Go to college: You should have been more specific. Maybe you should have told yourself to "finish college". So, in a sense, you accomplished this Goal. You went to college for one year. I don't think you realized how much the real world cost... and even though you paid for your own things (car, insurance, phone, clothes), there were a lot of expenses you didn't think to consider. 

Get married: You succeeded. At 25, you have been happily married for more than 3 years. Although, at 16, marriage was a Fairy Tale. And in ways, it is your very own Fairy Tale. But it's also a lot of work to keep things working smoothly. You've learned so much about what a relationship is and how a Man is supposed to treat you. He would do anything in the world for you. He pushes you to be better and to go after your dreams. You always said you'd marry your best friend, and you did, you just didn't know him then.

Buy a new car: Speaking of that great husband... He's too good to you. He took you to a dealership where the two of you purchased you your first SUV, and first new vehicle. Only the second car you've owned since you have been able to drive. Go you!

Buy a house: You cut it close, but in July of 2011 you crossed another mile-stone. You and your husband purchased your first house. Small, but more than enough room for you, your husband, 3 crazy animals and one day.. a little one. Now, get busy on all those home projects you want to do you found on Pinterest!

Have a career: You're still working on this. You're starting to really get somewhere with your photography career. You're still in the beginning stages, but you've learned so much to better your business and skills since becoming serious about photography to make it more than an obsessive hobby. Every session you improve. You can see it yourself. If you see it, I'm sure others do as well. Keep it up. You'll have the career you want if you stay on the path you're on now.

Have 2 kids: Fail. But good things come to those who wait- even if it's not by your choice, but your body refusing to hold a baby right now. When it happens, you're going to be a good momma. Just stop being so hard on yourself right now. If you can't have babies, there are other options. Even if it is hard to stomach not having your own. Afterall, you use to say you didn't want to have kids of your own. You wanted to adopt because there were too many unwanted kids that need a family to love them. You may get your wish after all. I know you say you're ok with waiting until you're 28 to really be serious about kids, but I know you. You're bothered because you want a baby so bad, and it's hard knowing every time your  body says no. I know you're just scared of facing yet another miscarriage. Keep your head up. Big man upstairs has something planned for you.

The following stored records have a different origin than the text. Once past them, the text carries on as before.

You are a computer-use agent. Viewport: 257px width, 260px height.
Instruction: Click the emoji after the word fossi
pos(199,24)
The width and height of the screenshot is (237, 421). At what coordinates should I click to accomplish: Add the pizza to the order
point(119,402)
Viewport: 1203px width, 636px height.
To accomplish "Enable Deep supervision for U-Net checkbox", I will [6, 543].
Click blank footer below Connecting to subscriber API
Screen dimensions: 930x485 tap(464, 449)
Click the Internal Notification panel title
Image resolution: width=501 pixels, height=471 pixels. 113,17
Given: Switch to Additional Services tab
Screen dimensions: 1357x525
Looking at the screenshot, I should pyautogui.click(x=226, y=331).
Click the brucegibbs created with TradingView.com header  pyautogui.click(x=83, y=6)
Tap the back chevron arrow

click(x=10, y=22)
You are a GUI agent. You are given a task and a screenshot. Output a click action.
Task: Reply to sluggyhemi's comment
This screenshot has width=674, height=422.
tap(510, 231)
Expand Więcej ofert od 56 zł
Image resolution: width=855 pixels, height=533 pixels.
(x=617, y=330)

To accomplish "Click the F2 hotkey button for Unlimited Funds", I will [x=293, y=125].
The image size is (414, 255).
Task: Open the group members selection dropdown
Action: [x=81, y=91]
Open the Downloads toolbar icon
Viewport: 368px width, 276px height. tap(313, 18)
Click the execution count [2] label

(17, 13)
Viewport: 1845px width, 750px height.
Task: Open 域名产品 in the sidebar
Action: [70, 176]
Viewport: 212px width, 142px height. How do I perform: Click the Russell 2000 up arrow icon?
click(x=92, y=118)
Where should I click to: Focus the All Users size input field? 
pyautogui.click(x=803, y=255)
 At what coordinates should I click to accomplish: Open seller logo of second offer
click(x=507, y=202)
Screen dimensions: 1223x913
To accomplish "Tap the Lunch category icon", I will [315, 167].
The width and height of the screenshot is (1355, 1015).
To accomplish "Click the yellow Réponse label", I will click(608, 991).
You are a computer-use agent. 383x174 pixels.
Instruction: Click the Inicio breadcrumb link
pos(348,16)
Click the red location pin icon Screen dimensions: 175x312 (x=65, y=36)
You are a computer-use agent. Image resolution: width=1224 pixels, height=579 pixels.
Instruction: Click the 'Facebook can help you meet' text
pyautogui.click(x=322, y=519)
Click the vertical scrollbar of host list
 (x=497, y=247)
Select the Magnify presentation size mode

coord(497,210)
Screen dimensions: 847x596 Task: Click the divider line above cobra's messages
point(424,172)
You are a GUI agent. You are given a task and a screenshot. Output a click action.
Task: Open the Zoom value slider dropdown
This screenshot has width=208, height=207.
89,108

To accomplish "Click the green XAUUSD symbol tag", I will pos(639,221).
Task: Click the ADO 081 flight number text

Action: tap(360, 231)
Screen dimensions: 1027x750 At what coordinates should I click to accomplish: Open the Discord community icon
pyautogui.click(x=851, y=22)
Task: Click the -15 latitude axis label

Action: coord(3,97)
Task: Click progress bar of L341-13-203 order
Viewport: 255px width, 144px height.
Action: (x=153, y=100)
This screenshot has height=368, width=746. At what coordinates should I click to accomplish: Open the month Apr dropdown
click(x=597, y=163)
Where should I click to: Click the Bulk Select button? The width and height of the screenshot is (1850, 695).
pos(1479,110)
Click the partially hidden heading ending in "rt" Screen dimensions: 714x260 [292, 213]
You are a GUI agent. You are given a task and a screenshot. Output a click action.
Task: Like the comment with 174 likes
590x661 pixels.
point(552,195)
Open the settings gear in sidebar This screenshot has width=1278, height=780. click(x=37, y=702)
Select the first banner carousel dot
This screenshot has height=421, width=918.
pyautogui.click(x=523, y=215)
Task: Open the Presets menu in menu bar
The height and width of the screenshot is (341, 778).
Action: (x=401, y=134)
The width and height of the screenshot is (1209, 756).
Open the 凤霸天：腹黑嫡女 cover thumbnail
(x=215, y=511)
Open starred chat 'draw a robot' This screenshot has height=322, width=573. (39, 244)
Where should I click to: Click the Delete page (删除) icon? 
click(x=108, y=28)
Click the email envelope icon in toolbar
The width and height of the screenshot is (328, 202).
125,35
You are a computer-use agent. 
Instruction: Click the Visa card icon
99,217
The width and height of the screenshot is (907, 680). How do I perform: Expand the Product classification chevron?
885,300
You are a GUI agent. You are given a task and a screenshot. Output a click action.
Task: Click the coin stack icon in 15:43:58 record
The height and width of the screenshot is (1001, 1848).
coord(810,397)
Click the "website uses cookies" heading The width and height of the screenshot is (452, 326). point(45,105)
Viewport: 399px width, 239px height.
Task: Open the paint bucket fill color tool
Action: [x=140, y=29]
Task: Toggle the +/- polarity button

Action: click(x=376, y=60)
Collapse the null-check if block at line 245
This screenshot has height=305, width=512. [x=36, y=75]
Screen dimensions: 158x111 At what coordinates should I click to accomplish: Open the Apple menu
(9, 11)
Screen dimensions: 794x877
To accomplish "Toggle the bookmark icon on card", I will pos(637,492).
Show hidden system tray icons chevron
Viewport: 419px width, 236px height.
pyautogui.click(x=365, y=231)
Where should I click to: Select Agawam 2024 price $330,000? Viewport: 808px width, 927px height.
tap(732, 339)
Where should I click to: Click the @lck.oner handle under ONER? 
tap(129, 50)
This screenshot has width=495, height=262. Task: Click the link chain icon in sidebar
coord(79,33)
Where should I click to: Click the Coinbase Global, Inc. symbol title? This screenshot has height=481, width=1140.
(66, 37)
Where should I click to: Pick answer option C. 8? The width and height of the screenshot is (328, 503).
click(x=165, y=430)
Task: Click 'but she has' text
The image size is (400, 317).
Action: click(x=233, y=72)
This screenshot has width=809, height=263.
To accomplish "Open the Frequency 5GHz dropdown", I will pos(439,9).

It's crazy how fast time flies. How much you've grown up in 9 years. 

So much changes. 
Happy 25th Birthday.

Here's looking at you kid,
Your [almost] 25 year old self



Thursday, August 25, 2011

Back to Normal?

The husband has been home over a month now. I assumed we would be on some sort of "Normal" scheduled by now... but that's hardly the case.

I can't say I know what's "normal" anymore!

This whole deployment I have said I can't wait to  have a normal schedule with him when deployment is over. Before deployment, he was working a CRAZY schedule. We hardly spent any time together the year leading up to deployment.

I guess his crazy schedule became our "Normal".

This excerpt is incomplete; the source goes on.